You can address this by modifying the application to run a number of times in a loop, as suggested by @Mike. You'll have problems if your app calls System.exit()
, but the main problem is ...
- The performance characteristics of a short-lived Java application are likely to be distorted by JVM warm-up effects. A lot of time will be spent in loading the classes required by your app. Then your code (and library code) will be interpreted for a bit, until the JIT compiler has figured out what needs to be compiled to native code. Finally, the JIT compiler will spend time doing its work.
I don't know if profilers attempt to compensate to for JVM warmup effects. But even if they do, these effects influence your applications real behavior, and there is not a great deal that the application developer can do to mitigate them.

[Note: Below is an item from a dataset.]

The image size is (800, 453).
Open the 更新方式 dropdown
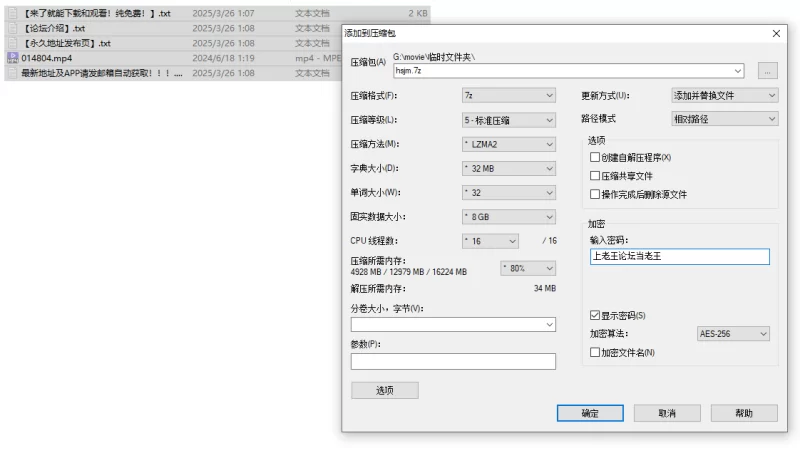[x=725, y=96]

Returning to my previous point ... if you run a short lived app in a loop you are actually doing something that modifies its normal execution pattern and removes the JVM warmup component. So when you optimize the method that takes (say) 50% of the execution time in the modified app, that is really 50% of the time excluding JVM warmup. If JVM warmup is using (say) 80% of the execution time when the app is executed normally, you are actually optimizing 50% of 20% ... and that is not worth the effort.